WASHINGTON — The House passed a bill late Wednesday to force public school teachers to out transgender students to their parents.

It wasn’t a party-line vote, either: Eight Democrats voted for it.

Democratic Reps. Henry Cuellar (Texas), Donald Davis (N.C.), Cleo Fields (La.), Laura Gillen (N.Y.), Vicente Gonzalez (Texas), Marcy Kaptur (Ohio), Marie Gluesenkamp Perez (Wash.) and Eugene Vindman (Va.) all voted for this bill.

What’s more, three of those Democrats — Gillen, Gluesenkamp Perez and Vindman — are members of the Congressional Equality Caucus, which advocates for LGBTQ+ rights.

The Republican bill they just supported, the Stopping Indoctrination and Protecting Kids Act, requires elementary and middle schools to get parental consent before changing a student’s pronouns or preferred names on any school forms, or for making gender-based accommodations for things like locker rooms or bathrooms.

It also bars teachers from talking about transgender people or issues in the classroom, which means books that include transgender characters or that address the existence of transgender people would be banned. It would also ban LGBTQ+ school groups.

The bill is built around the phrase “gender ideology” as defined in President Donald Trump’s January 2025 executive order, “Defending Women From Gender Ideology Extremism and Restoring Biological Truth to the Federal Government.” This is not a term used by the LGBTQ+ community, but by conservatives who claim being transgender is ideological versus an intrinsic identity.

HuffPost reached out to all eight Democrats who voted for the bill. Most did not immediately respond to the request for comment.

“As a dad to two public school kids, I believe parents must be included in their children’s decisions in school,” Vindman said in a statement.

“Whether it’s what they put on their school forms, their academic performance, or athletics, parents need to be at the center because that is the key to every child’s success,” he said. “There are other policies in the bill I don’t agree with and will work to change, but I voted today to make sure parents like me can continue to support their kids at school, and I believe to my core that is what our kids need.”

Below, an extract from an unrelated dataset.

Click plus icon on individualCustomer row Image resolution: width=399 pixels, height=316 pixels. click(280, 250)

All but Fields represent swing districts, with Cuellar, Davis, Gonzalez, Kaptur and Gluesenkamp Perez considered particularly vulnerable in November’s election. (Fields’ safely Democratic district is likely to be eliminated by GOP gerrymandering, though he could choose to run for reelection in a far more conservative seat.)

Republicans, who have seen the public turn against them on major issues like inflation and immigration, continue to believe they have an advantage on transgender issues ― particularly when it relates to how they are handled in schools and in kids’ sports. All of the vulnerable Democrats are likely to face attack ads on transgender issues in the fall.

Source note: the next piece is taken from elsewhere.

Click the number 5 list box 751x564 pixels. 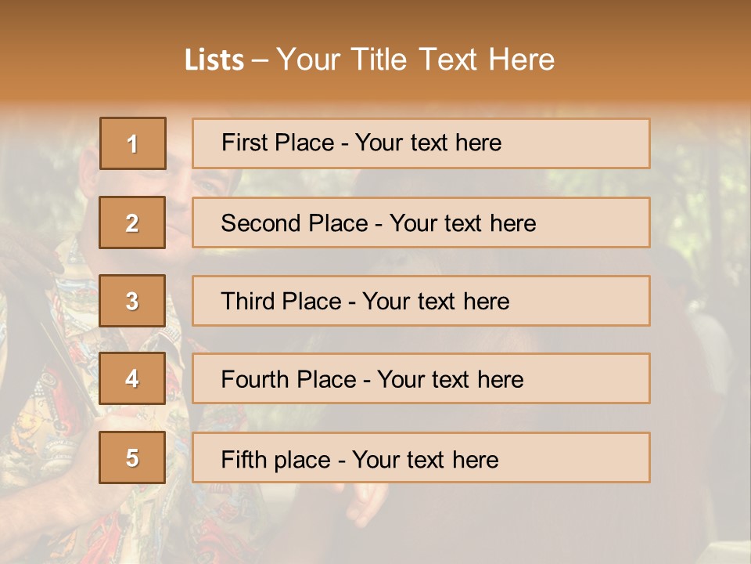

Here’s a copy of the bill, which is co-sponsored by Reps. Tim Walberg (R-Mich.) and Burgess Owens (R-Utah):

Rep. Mark Takano (D-Calif.), chair of the Congressional Equality Caucus and a 24-year educator, said the bill puts transgender youth at serious risk. He noted that 40% of homeless youth are LGBTQ+, and it’s largely because they’ve been rejected by their families.

“Republicans claim to be the party of small government, but they have no problem bringing the full force of the federal government down against children,” Takano said in a statement. “The GOP thinks they can legislate transgender people out of existence with this inhumane ‘Don’t Say Trans’ bill, but all they’re doing is making life worse for a small minority of already-vulnerable children.”

Separately, a caucus spokesperson declined to comment on three of its members voting for the bill.

Walberg, meanwhile, hailed House passage of his legislation, saying it will stop schools that are “sidelining parents and concealing critical information about their children, replacing parental authority with bureaucratic control.”

The bill isn’t likely to pass the Senate, if it even comes up there. Several Democratic senators would have to vote with Republicans to bring up the bill in the first place, to clear the 60-vote filibuster, and there’s no reason to believe they would. Beyond that, outing transgender kids doesn’t exactly top the list of voters’ concerns about affordability, the Iran war and President Donald Trump’s corrupt self-enrichment. The Senate is currently tied up on a $72 billion budget reconciliation package and active efforts to end the Iran war.

Tyler Hack, executive director of the Christopher Street Project, which helps elect transgender people to office, said the House vote simply marks “yet another escalation in Republicans’ sick obsession with criminalizing queer people and trans youth.”

“Every student deserves the dignity and freedom to decide when — and to whom — they share who they are,” Hack said in a statement. “At a time when politicians should be focused on lowering costs and supporting working families, they are instead targeting queer and trans people — using them as political props in a cynical strategy to divide the country.”